> _About this task_
Lift out, unaltered, the lines of the material below between the line holding "建行龙卡账单分期起点金额是多少？ (602, 669)" and the line holding "魔兽争霸3冰封王座，怎么改版本？ (114, 380)", counting both.
[[ Raw data, beginning ]]
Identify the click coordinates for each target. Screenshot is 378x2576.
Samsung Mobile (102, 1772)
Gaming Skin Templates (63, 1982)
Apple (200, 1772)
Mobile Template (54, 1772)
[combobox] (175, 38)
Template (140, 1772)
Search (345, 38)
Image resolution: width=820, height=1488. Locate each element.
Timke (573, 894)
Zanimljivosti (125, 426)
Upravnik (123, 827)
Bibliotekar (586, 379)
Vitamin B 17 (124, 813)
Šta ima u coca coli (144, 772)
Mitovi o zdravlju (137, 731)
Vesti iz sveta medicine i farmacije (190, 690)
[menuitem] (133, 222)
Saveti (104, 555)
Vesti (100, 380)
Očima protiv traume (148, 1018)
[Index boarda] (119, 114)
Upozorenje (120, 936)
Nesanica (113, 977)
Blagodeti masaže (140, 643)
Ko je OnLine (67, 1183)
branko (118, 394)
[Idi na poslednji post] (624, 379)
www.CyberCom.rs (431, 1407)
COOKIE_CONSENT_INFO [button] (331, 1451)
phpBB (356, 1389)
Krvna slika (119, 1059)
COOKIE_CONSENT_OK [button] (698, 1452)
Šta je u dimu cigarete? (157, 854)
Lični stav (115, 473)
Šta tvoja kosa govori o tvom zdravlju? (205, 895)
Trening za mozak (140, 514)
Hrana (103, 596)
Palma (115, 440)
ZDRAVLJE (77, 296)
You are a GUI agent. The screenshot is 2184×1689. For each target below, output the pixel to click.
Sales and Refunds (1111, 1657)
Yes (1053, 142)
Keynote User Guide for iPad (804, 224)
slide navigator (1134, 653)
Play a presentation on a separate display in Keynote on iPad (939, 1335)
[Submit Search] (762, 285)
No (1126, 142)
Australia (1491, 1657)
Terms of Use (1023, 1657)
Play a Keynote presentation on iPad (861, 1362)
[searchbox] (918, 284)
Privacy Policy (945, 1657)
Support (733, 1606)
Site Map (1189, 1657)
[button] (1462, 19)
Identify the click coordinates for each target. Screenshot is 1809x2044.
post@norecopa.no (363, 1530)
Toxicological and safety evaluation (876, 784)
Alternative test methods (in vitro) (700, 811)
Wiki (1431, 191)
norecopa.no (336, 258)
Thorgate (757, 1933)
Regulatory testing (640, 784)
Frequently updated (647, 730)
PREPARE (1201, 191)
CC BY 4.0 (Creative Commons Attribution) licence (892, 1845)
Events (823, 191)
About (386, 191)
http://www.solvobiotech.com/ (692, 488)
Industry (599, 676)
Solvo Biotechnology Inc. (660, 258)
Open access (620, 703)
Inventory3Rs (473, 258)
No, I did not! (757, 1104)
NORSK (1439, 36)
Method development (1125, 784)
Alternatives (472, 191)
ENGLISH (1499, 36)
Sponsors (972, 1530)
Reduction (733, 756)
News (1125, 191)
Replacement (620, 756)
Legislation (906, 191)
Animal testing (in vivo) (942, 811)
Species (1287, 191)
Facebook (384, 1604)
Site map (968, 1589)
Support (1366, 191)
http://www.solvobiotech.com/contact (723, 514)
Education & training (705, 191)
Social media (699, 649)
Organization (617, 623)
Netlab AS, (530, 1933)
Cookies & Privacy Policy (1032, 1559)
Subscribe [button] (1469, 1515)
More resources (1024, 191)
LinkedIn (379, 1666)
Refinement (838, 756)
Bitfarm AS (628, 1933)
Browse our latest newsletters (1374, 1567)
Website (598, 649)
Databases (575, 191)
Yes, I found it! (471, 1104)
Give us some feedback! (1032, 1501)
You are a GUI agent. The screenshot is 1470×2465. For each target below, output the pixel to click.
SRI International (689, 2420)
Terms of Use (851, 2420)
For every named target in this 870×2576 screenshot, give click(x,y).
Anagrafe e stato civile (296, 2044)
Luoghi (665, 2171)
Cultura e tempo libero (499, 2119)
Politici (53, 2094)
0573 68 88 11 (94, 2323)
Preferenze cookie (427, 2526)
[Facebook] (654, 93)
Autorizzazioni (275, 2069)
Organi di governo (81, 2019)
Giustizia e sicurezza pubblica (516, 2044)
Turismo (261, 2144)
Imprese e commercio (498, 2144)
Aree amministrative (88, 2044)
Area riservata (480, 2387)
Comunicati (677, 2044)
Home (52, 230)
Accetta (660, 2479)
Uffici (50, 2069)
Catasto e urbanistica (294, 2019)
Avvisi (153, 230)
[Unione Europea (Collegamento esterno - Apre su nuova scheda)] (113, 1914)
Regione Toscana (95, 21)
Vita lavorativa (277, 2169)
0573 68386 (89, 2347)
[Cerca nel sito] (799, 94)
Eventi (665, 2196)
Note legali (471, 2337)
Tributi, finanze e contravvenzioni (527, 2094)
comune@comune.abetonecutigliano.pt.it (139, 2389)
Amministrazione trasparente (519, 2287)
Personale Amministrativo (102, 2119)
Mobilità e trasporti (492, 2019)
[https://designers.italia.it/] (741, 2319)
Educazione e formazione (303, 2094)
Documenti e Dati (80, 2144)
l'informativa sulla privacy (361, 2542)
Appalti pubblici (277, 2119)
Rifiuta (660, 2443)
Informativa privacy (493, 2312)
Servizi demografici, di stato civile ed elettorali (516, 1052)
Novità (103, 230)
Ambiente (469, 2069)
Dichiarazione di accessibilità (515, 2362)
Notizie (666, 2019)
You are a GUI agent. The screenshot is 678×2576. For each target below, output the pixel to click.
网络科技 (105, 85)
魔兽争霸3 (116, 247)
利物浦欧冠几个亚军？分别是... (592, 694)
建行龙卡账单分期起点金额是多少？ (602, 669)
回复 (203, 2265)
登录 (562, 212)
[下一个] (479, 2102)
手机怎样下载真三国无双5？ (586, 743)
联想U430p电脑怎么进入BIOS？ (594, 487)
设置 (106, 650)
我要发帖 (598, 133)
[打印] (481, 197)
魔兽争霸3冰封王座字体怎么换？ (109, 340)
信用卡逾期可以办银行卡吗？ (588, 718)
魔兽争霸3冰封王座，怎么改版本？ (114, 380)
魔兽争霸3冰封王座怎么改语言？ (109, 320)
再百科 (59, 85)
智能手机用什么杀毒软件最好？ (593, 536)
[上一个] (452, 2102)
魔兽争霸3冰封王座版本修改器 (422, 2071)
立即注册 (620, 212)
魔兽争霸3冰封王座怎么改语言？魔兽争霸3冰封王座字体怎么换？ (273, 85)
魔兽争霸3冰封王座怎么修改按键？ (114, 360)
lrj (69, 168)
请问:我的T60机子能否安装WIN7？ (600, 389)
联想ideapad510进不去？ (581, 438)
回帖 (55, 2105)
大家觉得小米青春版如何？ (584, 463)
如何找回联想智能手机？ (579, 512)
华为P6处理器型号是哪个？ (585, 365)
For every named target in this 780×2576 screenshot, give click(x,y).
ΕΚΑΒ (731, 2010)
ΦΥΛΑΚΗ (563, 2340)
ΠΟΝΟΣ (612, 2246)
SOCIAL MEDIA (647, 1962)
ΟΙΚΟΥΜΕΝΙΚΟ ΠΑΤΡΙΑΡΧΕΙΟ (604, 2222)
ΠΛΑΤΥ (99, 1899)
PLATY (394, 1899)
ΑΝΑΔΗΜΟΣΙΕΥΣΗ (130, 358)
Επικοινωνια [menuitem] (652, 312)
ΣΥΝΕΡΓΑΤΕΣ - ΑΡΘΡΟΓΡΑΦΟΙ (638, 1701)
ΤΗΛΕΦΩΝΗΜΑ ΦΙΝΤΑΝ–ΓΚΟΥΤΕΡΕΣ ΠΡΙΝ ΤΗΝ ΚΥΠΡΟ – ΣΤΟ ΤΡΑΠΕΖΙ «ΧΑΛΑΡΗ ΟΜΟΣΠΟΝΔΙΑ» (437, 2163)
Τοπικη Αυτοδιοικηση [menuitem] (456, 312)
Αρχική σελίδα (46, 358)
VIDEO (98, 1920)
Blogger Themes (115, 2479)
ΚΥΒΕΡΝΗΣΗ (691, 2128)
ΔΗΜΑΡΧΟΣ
[[ Raw data, end ]]
> _Answer section_
建行龙卡账单分期起点金额是多少？ (602, 669)
回复 (203, 2265)
登录 (562, 212)
[下一个] (479, 2102)
手机怎样下载真三国无双5？ (586, 743)
联想U430p电脑怎么进入BIOS？ (594, 487)
设置 (106, 650)
我要发帖 (598, 133)
[打印] (481, 197)
魔兽争霸3冰封王座字体怎么换？ (109, 340)
信用卡逾期可以办银行卡吗？ (588, 718)
魔兽争霸3冰封王座，怎么改版本？ (114, 380)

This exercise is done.